In conclusion, Assoc. Prof. Hernandez said that while the scientific community strives to find effective treatments for COVID-19, it has also the imperative to map and characterize the diversity of policy responses, so that adequate information and lessons learned can be shared with policymakers facing different stages of the epidemic.

DOST-NRCP’s newly elected President Dr. Gregorio E.H. Del Pilar gave the Opening Remarks. He shared the topic on the contribution of open science in addressing COVID-19 presented during the webinar of the International Science Council (ISC), of which the NRCP is a member. According to the Global COVID-19 Index developed by Dato’ Sri Idris Jala, 184 countries are given 2 scores each in terms of severity index and recovery index. Also accordingly, there are six (6) critical success factors in addressing COVID-19 as follows: 1) Testing; 2) Tracing; 3) Lockdown or movement control; 4) Easing restrictions; 5) Risk communication; and 6) Community engagement. The last factor pertains to public participation and the first 5 focus on leadership or a government’s initiatives to address COVID-19.

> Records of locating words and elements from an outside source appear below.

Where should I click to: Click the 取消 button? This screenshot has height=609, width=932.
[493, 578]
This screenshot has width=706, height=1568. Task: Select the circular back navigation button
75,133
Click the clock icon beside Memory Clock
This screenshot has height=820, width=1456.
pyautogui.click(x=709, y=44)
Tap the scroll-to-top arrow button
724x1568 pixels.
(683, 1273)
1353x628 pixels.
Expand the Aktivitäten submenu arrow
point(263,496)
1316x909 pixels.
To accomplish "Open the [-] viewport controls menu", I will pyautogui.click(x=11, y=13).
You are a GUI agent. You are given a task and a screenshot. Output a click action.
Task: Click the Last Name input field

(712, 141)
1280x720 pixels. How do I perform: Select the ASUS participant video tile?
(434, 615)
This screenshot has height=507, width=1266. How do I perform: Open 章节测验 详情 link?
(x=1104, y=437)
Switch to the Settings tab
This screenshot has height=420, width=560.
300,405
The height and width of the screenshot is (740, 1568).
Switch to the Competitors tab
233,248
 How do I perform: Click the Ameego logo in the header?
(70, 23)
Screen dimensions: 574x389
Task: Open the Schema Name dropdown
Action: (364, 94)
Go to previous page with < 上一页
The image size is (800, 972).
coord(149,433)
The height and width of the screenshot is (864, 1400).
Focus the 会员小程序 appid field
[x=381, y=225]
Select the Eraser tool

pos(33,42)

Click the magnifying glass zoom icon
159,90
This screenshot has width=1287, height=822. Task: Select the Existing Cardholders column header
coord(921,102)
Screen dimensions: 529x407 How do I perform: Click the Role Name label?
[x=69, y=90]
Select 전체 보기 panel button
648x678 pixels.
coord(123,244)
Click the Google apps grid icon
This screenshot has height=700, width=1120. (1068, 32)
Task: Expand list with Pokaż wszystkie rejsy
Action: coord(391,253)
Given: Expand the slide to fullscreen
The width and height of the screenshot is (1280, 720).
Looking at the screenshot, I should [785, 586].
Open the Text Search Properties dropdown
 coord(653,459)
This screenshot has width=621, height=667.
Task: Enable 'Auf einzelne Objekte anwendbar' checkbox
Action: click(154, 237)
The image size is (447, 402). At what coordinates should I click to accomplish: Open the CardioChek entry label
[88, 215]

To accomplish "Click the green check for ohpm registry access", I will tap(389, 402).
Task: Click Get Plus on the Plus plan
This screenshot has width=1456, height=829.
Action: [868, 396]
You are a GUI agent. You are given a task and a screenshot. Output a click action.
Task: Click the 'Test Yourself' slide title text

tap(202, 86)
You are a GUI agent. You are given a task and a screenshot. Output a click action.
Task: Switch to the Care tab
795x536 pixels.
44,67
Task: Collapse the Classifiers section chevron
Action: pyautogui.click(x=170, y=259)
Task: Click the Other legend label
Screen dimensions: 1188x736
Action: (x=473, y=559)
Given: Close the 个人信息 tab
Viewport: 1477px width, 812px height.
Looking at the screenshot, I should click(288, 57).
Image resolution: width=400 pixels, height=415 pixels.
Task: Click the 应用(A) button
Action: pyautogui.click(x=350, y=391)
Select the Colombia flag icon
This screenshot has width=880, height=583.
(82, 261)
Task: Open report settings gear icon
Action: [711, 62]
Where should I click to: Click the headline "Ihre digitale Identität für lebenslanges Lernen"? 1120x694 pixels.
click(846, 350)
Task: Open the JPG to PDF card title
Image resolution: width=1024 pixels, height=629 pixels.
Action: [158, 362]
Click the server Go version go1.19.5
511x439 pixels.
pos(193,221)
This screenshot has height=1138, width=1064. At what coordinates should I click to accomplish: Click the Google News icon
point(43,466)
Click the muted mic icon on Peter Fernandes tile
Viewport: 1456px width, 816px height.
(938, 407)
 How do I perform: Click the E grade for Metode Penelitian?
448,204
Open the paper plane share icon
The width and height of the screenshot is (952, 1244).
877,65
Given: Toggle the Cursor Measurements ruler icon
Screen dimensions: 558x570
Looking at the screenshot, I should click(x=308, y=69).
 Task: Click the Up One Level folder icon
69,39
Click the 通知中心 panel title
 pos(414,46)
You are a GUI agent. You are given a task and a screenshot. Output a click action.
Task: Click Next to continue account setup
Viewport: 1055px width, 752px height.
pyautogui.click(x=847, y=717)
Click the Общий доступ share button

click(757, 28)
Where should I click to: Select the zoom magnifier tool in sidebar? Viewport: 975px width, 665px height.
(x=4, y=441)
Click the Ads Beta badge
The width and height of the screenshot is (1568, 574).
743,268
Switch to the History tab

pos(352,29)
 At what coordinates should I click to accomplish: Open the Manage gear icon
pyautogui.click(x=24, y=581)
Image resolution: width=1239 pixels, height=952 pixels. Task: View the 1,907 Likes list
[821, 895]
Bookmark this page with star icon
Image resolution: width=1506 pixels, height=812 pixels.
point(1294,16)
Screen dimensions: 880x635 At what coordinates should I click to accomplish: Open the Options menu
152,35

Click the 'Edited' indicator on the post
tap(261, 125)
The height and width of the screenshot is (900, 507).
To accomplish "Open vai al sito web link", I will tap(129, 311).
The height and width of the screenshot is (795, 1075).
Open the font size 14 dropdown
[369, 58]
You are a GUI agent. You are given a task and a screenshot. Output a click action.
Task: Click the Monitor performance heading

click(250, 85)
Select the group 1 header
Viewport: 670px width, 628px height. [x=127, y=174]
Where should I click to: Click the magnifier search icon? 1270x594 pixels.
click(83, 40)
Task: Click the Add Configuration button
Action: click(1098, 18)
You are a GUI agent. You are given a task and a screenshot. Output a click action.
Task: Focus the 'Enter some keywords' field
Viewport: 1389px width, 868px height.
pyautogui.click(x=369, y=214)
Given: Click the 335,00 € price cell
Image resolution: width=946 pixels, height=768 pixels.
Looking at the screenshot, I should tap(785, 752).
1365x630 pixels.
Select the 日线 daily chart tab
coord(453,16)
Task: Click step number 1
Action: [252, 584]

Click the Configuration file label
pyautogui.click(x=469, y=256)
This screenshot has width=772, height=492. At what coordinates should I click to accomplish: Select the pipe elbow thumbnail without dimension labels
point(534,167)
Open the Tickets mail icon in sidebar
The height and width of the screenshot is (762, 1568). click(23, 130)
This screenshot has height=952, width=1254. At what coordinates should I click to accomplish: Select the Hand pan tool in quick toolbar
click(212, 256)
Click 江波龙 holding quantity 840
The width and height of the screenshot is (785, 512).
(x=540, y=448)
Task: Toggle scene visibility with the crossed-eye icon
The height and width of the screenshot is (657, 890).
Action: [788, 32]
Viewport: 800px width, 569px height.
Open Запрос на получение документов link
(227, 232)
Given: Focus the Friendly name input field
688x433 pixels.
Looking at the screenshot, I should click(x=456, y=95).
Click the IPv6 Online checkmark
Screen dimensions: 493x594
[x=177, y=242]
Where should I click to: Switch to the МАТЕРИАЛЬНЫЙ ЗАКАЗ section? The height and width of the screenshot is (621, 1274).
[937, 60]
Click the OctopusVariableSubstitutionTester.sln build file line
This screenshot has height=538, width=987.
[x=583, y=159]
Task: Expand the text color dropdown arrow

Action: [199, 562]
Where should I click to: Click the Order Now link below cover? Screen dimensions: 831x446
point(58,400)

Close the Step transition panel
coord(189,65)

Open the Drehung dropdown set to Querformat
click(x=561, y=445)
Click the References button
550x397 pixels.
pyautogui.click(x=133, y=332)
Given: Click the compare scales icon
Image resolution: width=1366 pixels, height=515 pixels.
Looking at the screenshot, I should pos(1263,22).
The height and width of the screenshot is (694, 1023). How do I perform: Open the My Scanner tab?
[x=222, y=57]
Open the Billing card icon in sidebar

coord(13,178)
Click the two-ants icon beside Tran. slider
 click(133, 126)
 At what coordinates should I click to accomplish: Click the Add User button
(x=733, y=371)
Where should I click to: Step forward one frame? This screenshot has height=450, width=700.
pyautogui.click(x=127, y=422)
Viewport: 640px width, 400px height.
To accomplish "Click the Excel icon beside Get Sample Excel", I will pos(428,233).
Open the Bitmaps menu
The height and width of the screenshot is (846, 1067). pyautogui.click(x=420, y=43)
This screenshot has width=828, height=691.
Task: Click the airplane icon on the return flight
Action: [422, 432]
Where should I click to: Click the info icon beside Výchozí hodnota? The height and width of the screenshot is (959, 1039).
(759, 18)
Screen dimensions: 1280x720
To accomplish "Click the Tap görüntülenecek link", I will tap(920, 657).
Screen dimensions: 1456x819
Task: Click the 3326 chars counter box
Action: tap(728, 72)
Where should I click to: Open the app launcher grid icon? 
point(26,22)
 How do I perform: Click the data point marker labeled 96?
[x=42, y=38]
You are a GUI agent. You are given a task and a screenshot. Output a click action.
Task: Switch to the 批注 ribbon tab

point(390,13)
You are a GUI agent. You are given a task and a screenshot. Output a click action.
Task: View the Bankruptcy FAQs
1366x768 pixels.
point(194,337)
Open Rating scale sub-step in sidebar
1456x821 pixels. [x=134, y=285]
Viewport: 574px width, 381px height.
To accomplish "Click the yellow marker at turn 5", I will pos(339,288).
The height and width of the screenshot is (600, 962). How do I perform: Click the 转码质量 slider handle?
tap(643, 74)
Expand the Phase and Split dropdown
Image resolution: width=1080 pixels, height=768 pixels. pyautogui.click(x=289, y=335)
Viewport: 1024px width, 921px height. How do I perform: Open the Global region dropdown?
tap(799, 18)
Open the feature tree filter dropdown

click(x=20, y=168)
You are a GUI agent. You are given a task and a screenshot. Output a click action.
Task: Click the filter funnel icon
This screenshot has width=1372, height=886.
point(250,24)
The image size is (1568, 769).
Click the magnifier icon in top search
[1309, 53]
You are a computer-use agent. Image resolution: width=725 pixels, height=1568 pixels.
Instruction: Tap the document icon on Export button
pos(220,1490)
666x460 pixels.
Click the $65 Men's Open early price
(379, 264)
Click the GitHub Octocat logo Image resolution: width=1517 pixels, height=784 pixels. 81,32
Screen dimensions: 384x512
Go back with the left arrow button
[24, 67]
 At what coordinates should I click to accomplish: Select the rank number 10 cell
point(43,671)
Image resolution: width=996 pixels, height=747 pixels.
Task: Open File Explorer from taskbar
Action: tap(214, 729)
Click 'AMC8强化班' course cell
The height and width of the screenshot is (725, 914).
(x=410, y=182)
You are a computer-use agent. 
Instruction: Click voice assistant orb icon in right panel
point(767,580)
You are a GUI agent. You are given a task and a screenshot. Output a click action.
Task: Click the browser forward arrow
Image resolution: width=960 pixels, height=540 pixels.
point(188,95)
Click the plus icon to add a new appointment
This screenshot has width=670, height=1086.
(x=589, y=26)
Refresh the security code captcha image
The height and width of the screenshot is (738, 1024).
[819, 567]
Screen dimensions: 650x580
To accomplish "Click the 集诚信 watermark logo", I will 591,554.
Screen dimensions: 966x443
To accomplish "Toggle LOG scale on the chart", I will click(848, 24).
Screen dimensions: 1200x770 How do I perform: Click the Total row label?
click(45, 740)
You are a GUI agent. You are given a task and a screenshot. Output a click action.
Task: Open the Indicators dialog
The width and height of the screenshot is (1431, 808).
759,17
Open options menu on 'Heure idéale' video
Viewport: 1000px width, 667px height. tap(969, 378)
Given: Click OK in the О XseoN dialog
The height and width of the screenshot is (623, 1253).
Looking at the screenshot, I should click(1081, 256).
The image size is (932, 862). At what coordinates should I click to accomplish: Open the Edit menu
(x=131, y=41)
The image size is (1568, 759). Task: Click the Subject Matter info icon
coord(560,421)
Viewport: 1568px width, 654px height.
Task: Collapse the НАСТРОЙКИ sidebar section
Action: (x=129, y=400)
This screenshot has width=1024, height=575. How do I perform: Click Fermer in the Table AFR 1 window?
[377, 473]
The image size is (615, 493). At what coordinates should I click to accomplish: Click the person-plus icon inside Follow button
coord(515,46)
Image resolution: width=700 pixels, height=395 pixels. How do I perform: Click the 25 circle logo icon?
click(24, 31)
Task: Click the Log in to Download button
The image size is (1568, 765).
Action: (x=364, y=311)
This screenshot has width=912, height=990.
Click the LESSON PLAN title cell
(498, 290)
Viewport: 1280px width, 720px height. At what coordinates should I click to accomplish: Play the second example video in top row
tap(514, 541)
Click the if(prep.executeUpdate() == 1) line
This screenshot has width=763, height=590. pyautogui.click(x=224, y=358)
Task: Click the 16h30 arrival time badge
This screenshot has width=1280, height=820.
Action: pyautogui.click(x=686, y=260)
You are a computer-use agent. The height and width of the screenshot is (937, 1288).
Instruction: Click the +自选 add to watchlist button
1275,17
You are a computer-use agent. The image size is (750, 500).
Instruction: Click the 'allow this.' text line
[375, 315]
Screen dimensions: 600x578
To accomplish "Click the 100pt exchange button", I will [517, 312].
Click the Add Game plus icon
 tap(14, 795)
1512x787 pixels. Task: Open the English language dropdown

The 3rd DOST-NRCP KTOP-COVID was graced by DOST Secretary Fortunato T. de la Pena. He gave an inspiring message especially to the NRCP Members saying “In policy-making, it is not only the mathematical sciences or the physical sciences that we are talking about, but science that includes the social science aspects. Policy can change because of the changing environment. Although decision makers would sometimes stick to one policy that they have already announced, it is not bad to change a policy if it is really necessary.” He lauded the NRCP for taking the lead in COVID-related social researches. He emphasized that social science is valuable, especially at a time like this when people’s feedback, perceptions, situations and participation in programs should be considered.

“With so many legislations being passed, we need NRCP’s analysis to see their relevance, timeliness and the necessity of those pieces or actions,” Secretary de la Pena added.

The webinar was attended by 329 participants from all over the country from both private and state colleges and universities, regional government agencies, 1 from the US and 1 from Hongkong. The other government agencies that sent participants are: DOH, DepEd, CHED, DILG, DOJ. Others followed the webinar through the livestream at NRCP’s FB Page, Research Pod. DOST-NRCP Executive Director Dr. Marieta Banez Sumagaysay ably facilitated the 3rd KTOP-COVID webinar.